(円卓)高校の観点別評価への逆風

教育評価総合研究所代表理事 鈴木秀幸

 新年度(2022年度)より、高校では観点別評価を指導要録に記入する。以前は、評定のみ記入すればよかったため、観点別評価を踏まえて評定を導くこととなってはいたが、観点別評価を踏まえて評定を決めていたのはごく一部の学校にすぎなかった。今後は、「知識・技能」「思考・判断・表現」「主体的に学習に取り組む態度」の3観点で評価する。

 高校の指導要録への観点別評価記入について、中教審教育課程部会のワーキンググループで、筆者は委員として記入の方針に賛成した。大学入学共通テストに、限定的ではあるが記述式の導入が決まっていたからである。

 多肢選択式の問題を用いるセンター試験が続く限り、高校での観点別評価は絵に描いた餅になるだけと考えていたが、記述式の導入とセットであれば、そのような心配は少なくなると考えたからである。

 しかし実施寸前になって記述式は延期され、復活する見込みは当分ない。

 このため高校の観点別評価に、大学入試からの逆風が吹いているといわざるを得ない。とはいえ、現在のわが国は、GDPで中国に抜かれて久しく、18年には一人当たりの購買力平価GDPで韓国に抜かれてしまった。かつては半導体王国であったが、今では台湾の企業を誘致せざるを得ないほど半導体不足にあえいでいる。

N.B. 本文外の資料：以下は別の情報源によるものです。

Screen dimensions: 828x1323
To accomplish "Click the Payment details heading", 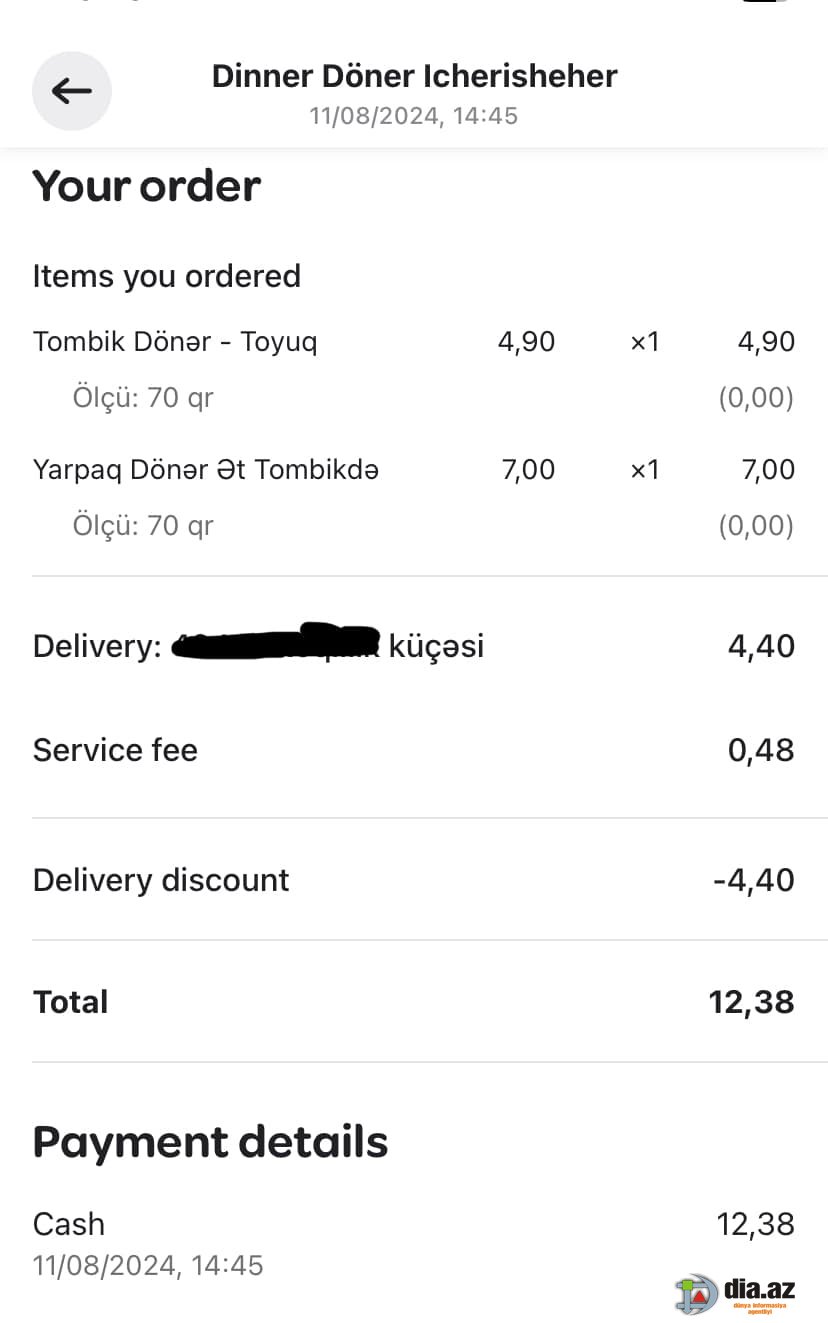I will pyautogui.click(x=210, y=1142).
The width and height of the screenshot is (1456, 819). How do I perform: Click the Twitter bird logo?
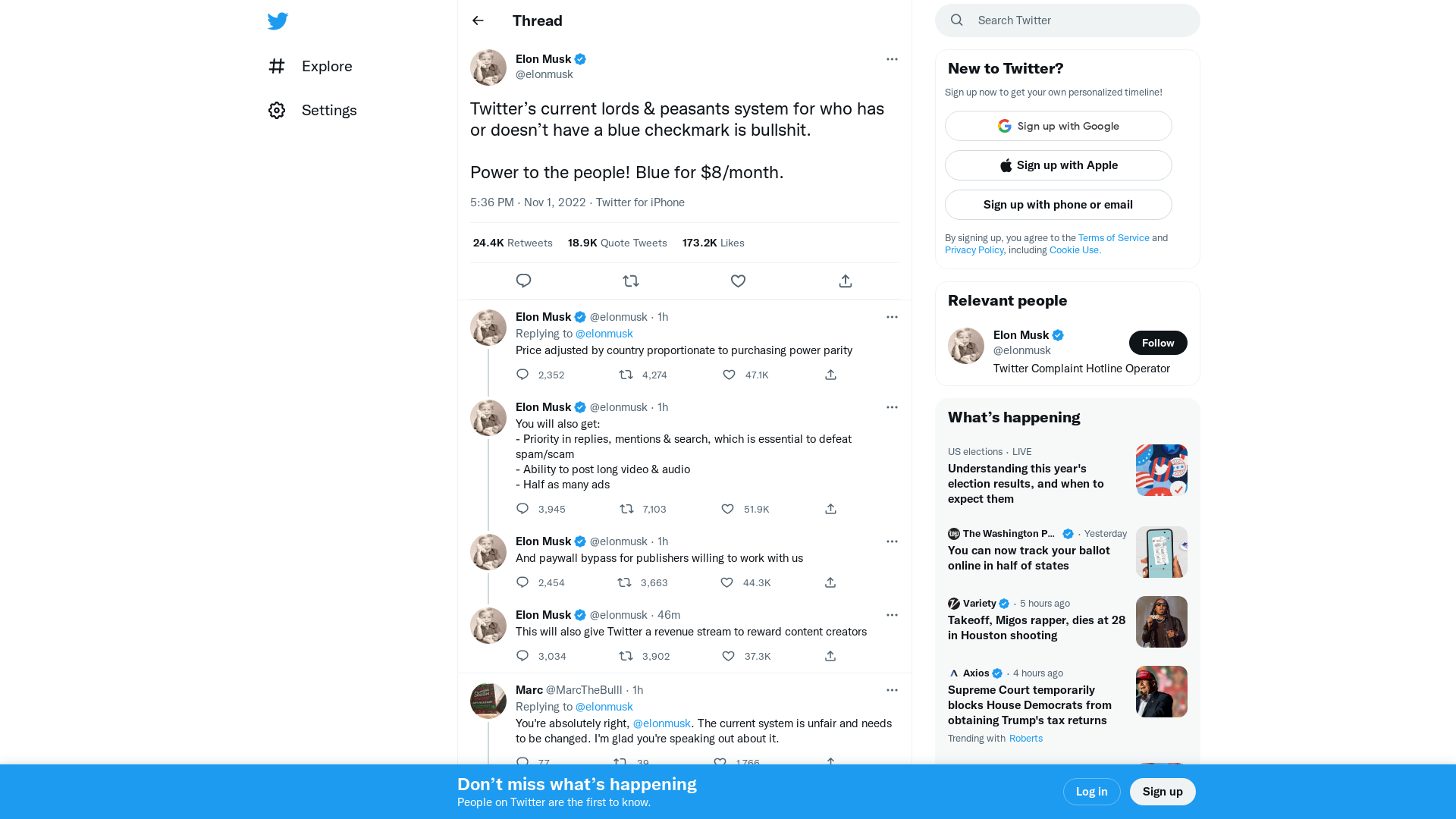[x=278, y=20]

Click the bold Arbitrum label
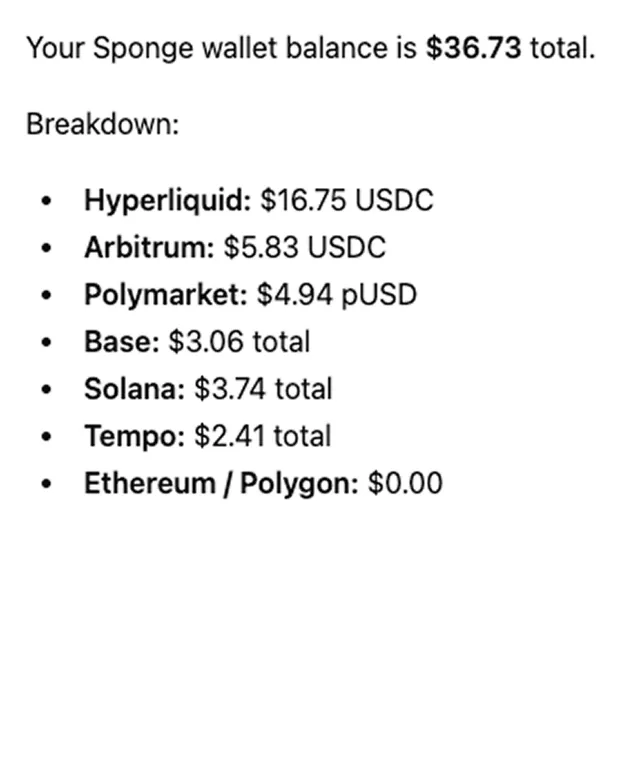pyautogui.click(x=149, y=247)
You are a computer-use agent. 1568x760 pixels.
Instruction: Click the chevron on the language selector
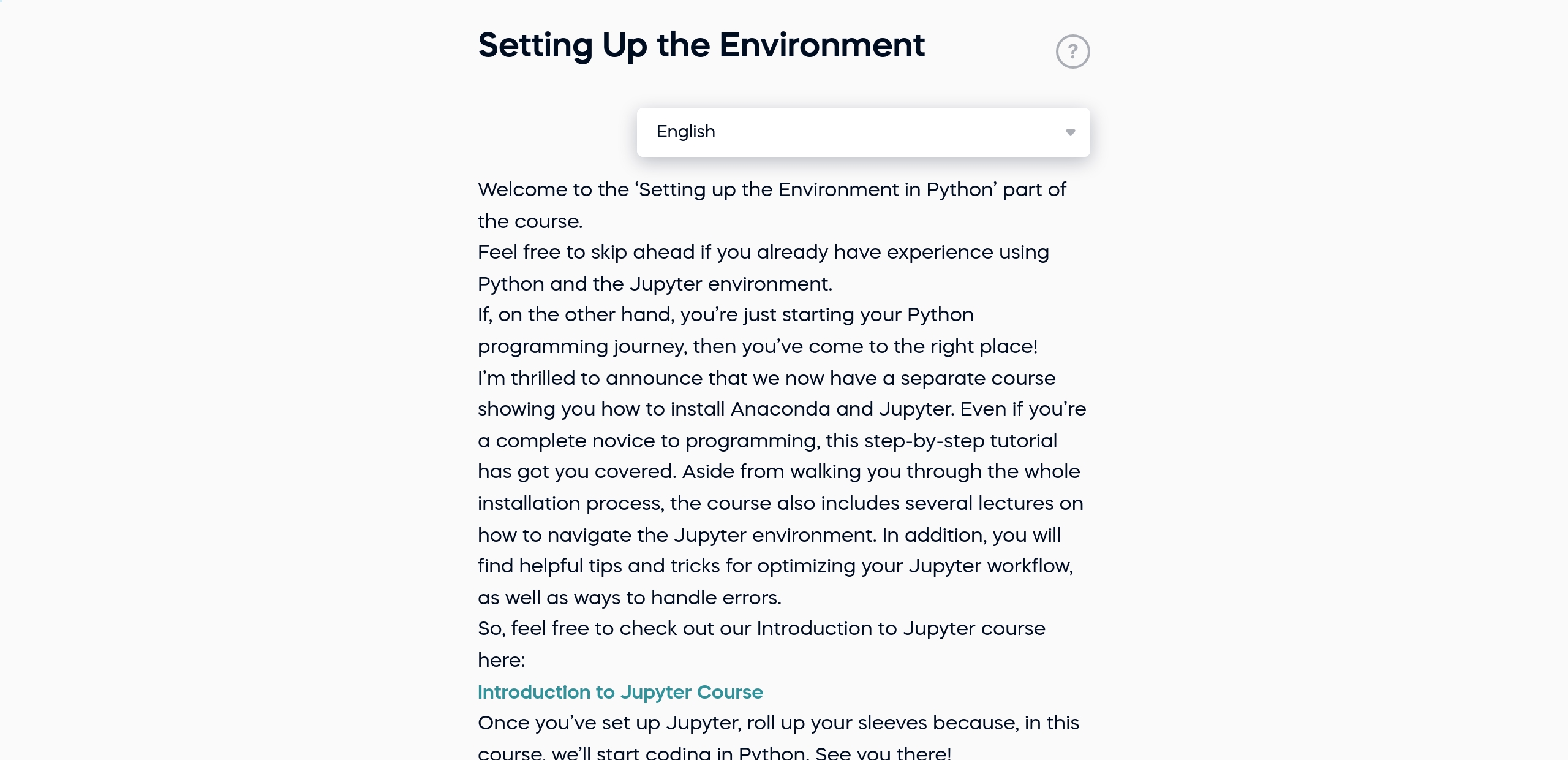[x=1071, y=132]
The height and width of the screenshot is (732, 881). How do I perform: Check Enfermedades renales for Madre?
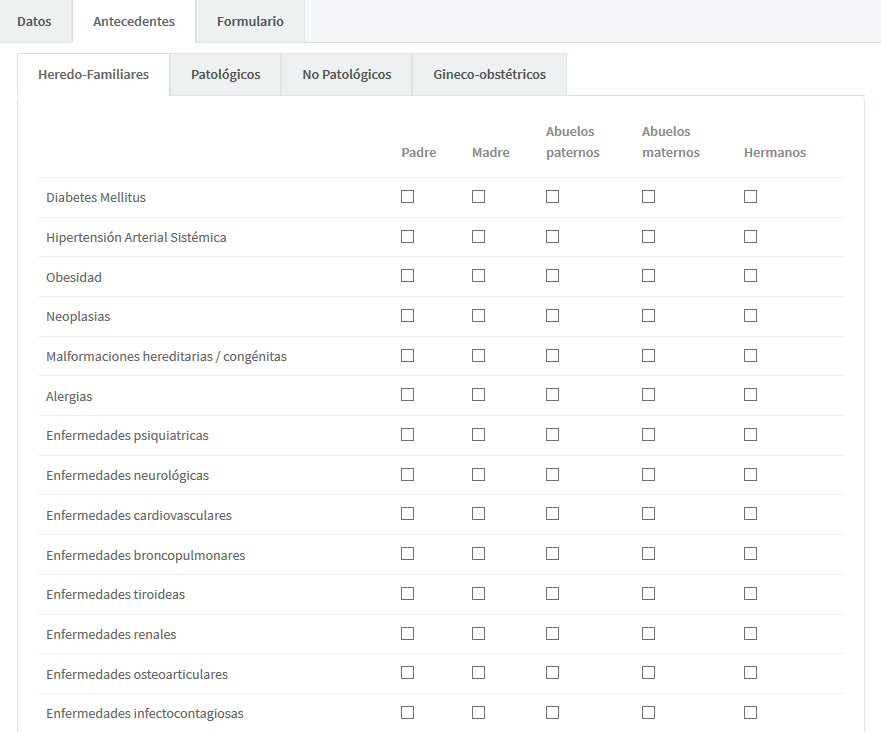(478, 633)
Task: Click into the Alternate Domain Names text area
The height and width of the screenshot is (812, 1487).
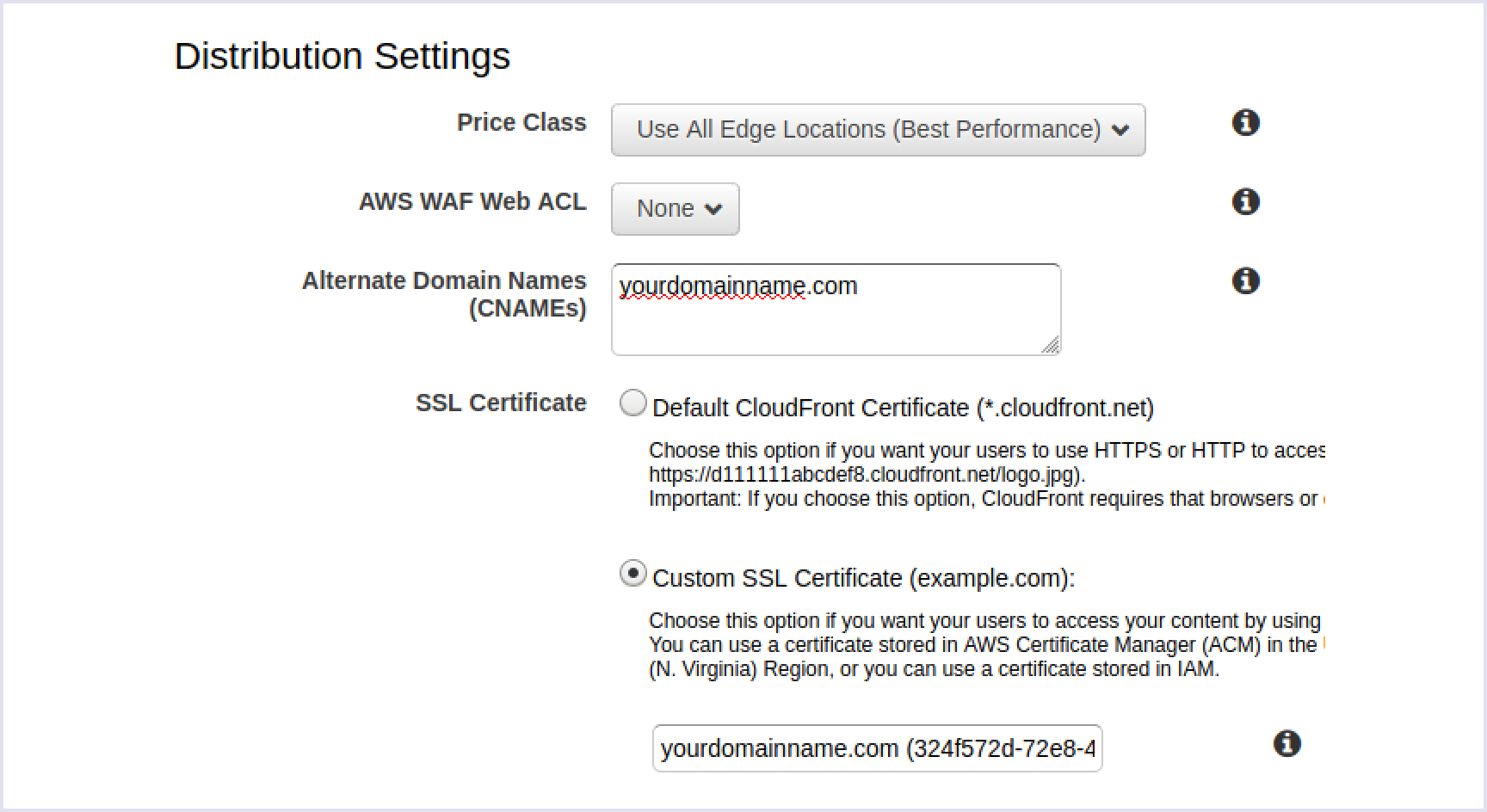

 このような低落の原因はいろいろであろうが、多肢選択式を用いた大学入試の在り方も一つの原因となったと考えている。

 技術革新が急速に進む社会では、思考力や判断力の育成が重要であると言われ続けてきた。私も高校の教員であったので痛切に感じていたが、センター試験の多肢選択式問題に対応しようとすれば、思考力や判断力の育成を目指した授業などとてもできないということである。

 思考力や判断力を目指した授業を実施すると「もっとセンター試験の問題に合わせた授業をしてほしい」という要望が生徒から出されるのである。多くの高校教員はこのような暗黙のプレッシャーを感じているはずである。

 しかし、大学入試からの逆風が吹いているとはいえ、もはやわが国の現状は、入試改革を待って、思考力や判断力の育成に力を入れるというような悠長な状況ではない。